"Black Shadow": $ 1 million within 48 hours for not revealing data from a gay dating site

The sites that were attacked on Tuesday by the group of hackers affiliated with Iran have not yet returned to work. New and worrying details about the hacking of the dating site for the gay homosexual community "Atraf" have been revealed. The hackers themselves are launching another $ 1 million payment demand.
On Sunday afternoon, the telegram group of the hacker group Black Shadow wrote that "so far no one from the Israeli government or Cyberserve has contacted us. Obviously this is not an important issue for them. We know about the concern regarding Atraf's database, and as you know we are interested in money."  They noted that "Atraf's database numbers of a million people, their chat data, everything that was on the site will be published. If we get a million dollars in 48 hours, we will not leak the information or sell it to anyone."
A surfer on the site who lives with HIV and whose details were revealed in an Atref file said: "I have not used Atref for several years and I assume that anyone who has registered as a carrier in this app knows that it can reach the whole world. It is a serious matter to write such a thing in the app. "And he has confidential pictures - that's a problem. It's a big deal to put it, but that's my opinion. I'm out of the closet anyway and it doesn't really matter to me."
Patrick Levy, one of the first in Israel to be exposed to HIV-positive people, offered assistance in the gay community's internal WhatsApp groups to people living with the virus and their details may be revealed or have already been revealed. In a conversation with Ynet, Levy said: "Even if in 2021 there is nothing to be ashamed of and we are light years from 30 or 40 years ago, privacy is still important and everyone can decide when and what to reveal and in front of whom. "It can certainly do damage including very severe hardships for people. Therefore, in the coming days, we need to strengthen those who need it and respond as a proud community in general and of people living with HIV in particular."
"Atraf" has been inactive since Friday night, following the hacking of the Cyberserve server company by the Iranian-affiliated group Black Shadow. "If something is leaked from an Atraf site, it will be a very serious privacy attack," Sahar Cohen, a gay man outside the closet who has been using dating sites for years, told Ynet. "Atraf is used, among other things, for flirting, realizing sexual fantasies, and people uploading pictures of genitals there. Someone needs to stop it as soon as possible - taking a person out of the closet is not an insurance policy, it's the most private thing that can be." Following the leak of the details from the Atref website, the Association for the LGBT Party will open the "There is someone to talk to" attention line in the evening in an emergency format. The line will operate during the week on Sundays-Thursdays between 17: 00-19: 00 and 19:30 22:30 by phone: 2982 * and in the WhatsApp app at: 058-6205591.
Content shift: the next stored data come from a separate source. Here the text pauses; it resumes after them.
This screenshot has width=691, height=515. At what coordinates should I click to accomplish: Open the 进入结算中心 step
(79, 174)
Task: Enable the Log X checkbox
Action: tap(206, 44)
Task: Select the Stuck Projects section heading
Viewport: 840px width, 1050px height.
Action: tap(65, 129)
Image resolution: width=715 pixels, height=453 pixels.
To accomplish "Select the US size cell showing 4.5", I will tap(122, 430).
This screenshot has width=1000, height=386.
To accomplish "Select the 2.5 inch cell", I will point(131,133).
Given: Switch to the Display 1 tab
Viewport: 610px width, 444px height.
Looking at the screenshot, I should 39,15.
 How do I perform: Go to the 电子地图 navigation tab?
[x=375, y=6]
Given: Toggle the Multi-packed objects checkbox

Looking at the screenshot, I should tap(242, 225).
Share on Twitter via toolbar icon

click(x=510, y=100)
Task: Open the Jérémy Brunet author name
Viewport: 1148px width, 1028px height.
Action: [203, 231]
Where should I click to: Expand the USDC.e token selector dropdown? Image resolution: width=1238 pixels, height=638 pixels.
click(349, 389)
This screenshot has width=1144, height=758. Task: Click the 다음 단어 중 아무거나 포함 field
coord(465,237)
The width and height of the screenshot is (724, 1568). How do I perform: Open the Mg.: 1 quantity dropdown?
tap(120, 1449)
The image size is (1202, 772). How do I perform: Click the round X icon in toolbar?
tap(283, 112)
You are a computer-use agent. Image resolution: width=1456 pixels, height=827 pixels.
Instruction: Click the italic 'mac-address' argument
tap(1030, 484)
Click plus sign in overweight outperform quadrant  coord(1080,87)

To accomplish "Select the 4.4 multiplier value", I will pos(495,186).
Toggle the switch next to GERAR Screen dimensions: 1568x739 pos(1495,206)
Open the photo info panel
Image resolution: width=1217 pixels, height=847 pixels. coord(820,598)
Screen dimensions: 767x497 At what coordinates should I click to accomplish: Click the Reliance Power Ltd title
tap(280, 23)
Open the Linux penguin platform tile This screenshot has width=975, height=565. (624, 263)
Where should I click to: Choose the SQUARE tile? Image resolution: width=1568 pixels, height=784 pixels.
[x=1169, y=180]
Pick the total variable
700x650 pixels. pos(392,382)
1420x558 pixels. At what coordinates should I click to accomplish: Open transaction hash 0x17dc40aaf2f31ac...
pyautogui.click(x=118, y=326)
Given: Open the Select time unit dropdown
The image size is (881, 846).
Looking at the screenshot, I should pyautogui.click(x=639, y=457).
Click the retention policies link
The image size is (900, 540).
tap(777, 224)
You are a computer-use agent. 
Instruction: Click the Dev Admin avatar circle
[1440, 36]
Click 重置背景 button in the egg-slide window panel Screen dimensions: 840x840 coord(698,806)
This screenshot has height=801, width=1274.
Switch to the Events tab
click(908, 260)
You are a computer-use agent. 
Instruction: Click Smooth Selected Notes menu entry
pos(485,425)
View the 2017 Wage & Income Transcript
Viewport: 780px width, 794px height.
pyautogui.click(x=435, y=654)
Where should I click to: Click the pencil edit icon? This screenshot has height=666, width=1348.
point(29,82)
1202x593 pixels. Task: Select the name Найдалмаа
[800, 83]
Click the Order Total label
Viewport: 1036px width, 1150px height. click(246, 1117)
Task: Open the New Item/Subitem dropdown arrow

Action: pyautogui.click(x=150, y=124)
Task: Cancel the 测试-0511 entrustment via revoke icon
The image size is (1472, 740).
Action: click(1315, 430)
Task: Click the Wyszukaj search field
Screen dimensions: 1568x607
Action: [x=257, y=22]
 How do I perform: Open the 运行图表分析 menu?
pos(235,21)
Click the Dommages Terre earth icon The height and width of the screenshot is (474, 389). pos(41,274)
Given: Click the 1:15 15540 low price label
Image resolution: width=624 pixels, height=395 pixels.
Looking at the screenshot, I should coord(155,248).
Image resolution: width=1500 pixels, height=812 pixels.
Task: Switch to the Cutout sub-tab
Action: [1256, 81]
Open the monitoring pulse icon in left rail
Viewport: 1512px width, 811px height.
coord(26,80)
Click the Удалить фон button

Last night, the number of referrals to the LGBT organization's attention line doubled, with the vast majority of referrals dealing with information leaks.
The AIDS Committee said: "The thought that a person's HIV-positive status will be revealed unwillingly worries us very much. We urge the community and the public not to take part in the act of terrorism or to disseminate any information that infringes on a person's privacy, especially when it comes to such sensitive information. Psychosocial: 054-3200016, Moore Aram, Social worker.
The Black Shadow group announced the break-in yesterday. The same group is also responsible for attacks on the insurance company Shirbit and the financing company KLS. in the last year. Tonight the hackers demanded that the companies contact them, possibly as part of a ransom demand for the release of the information they took over.
Yesterday afternoon, they began publishing details of thousands of customers of the public transportation company "Kavim" - whose site was also hacked and shut down. Last night, details of thousands of customers of Dan and Pegasus were also published.
Dan wrote that the company's website is temporarily inactive due to an information security incident on the servers of an external provider that provides storage services to Dan's website. The information security incident did not affect the company's operating systems and therefore the company's public transportation activity continues ".
The Israeli Internet Association and the LGBT Association have jointly issued guidelines to surfers whose details have been leaked, in order to significantly reduce the potential for harm. Among other things, they recommend that surfers change their password in the other services in which they use their identification information.
"In any case, to attempt extortion or demand ransom - contact the Israel Police immediately," it said. "Also inform your friends who surf the 'Atref' website about the hack. If your details were posted on social media - report it to them. On most popular platforms, there is a report button that leads to a menu of various vulnerabilities - including revealing personal information."

Israel and Iran have been waging a cyberwar for a long time, but lately, it has become clear that the Iranians are achieving success in painful responses to Israeli attacks. The head of Iran's civil defense, Golmarza Jalai, estimated that Israel and the United States were behind the cyber attack that disrupted operations at all gas stations in the country last week. "We still can't say it legally," Jalai said in an interview with Iranian state television, "but I believe the attack was carried out by the Zionist regime, the Americans, and their agents."
He said Tehran was "safe" - based on completed investigations - that Israel and the United States were also responsible for the cyberattack that led to disruptions in train traffic across the country in July, as well as the one that damaged operations at the southern Shahid Rajai port last year.